#### [INPUT DATA]
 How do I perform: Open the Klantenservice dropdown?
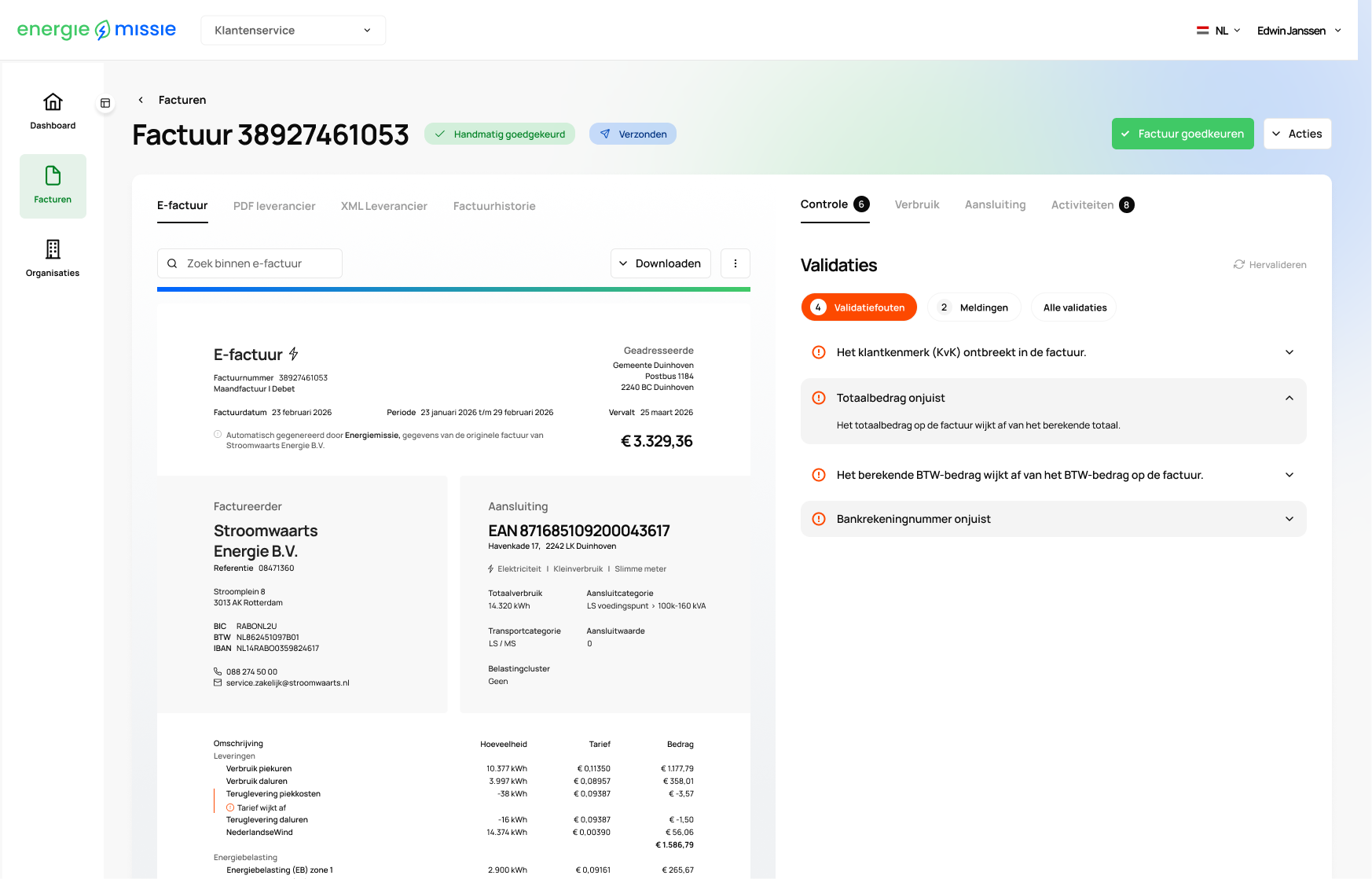click(293, 30)

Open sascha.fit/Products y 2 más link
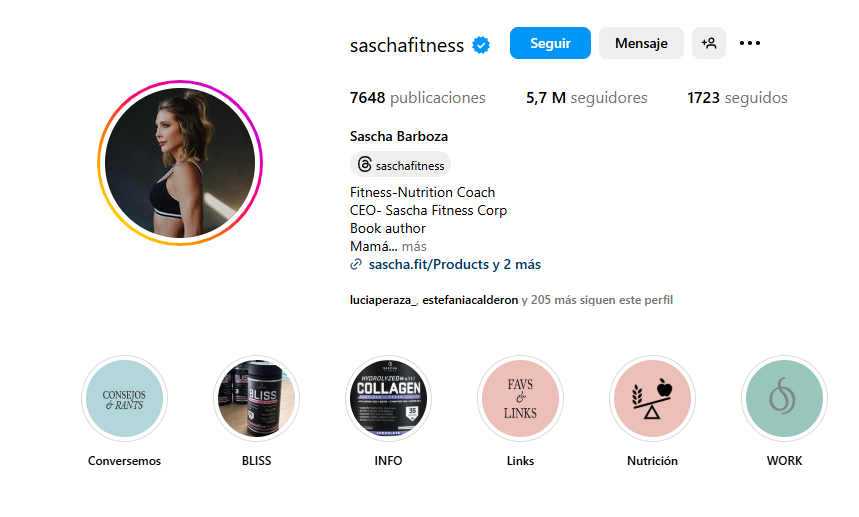455,265
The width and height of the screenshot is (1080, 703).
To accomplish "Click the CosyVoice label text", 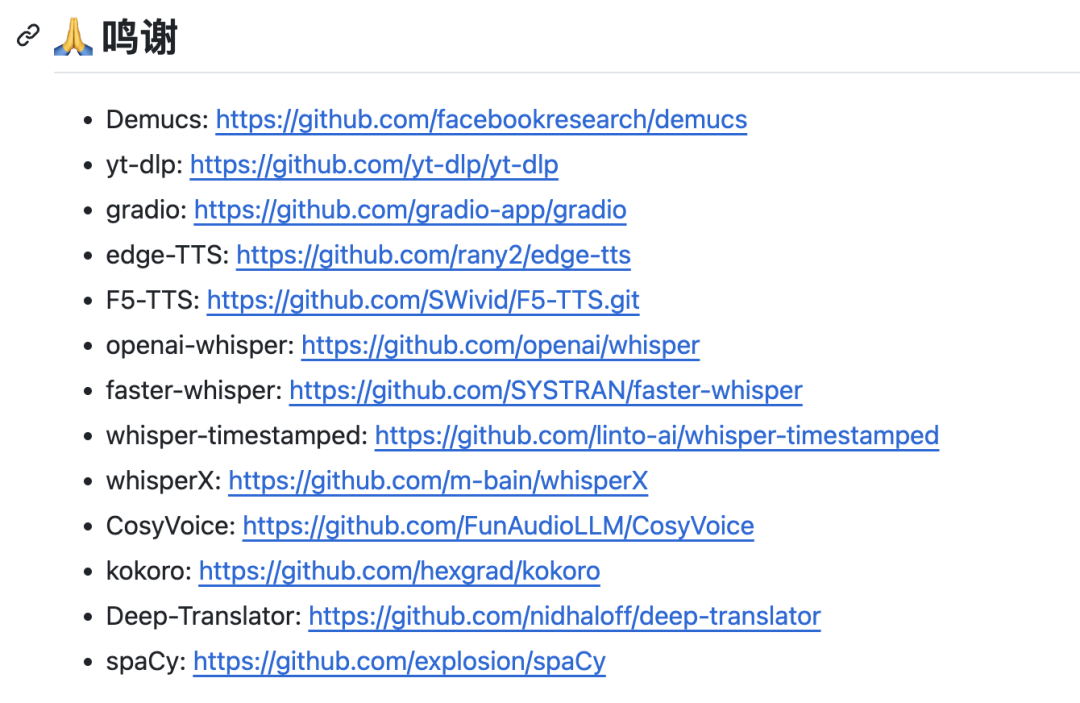I will (170, 526).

#### [GIVEN REQUEST]
Count how many lines of the rows above contain the string "Open", treating uppercase and lowercase letters as different. Give only that number.

#### [ANSWER TO THE EXERCISE]
2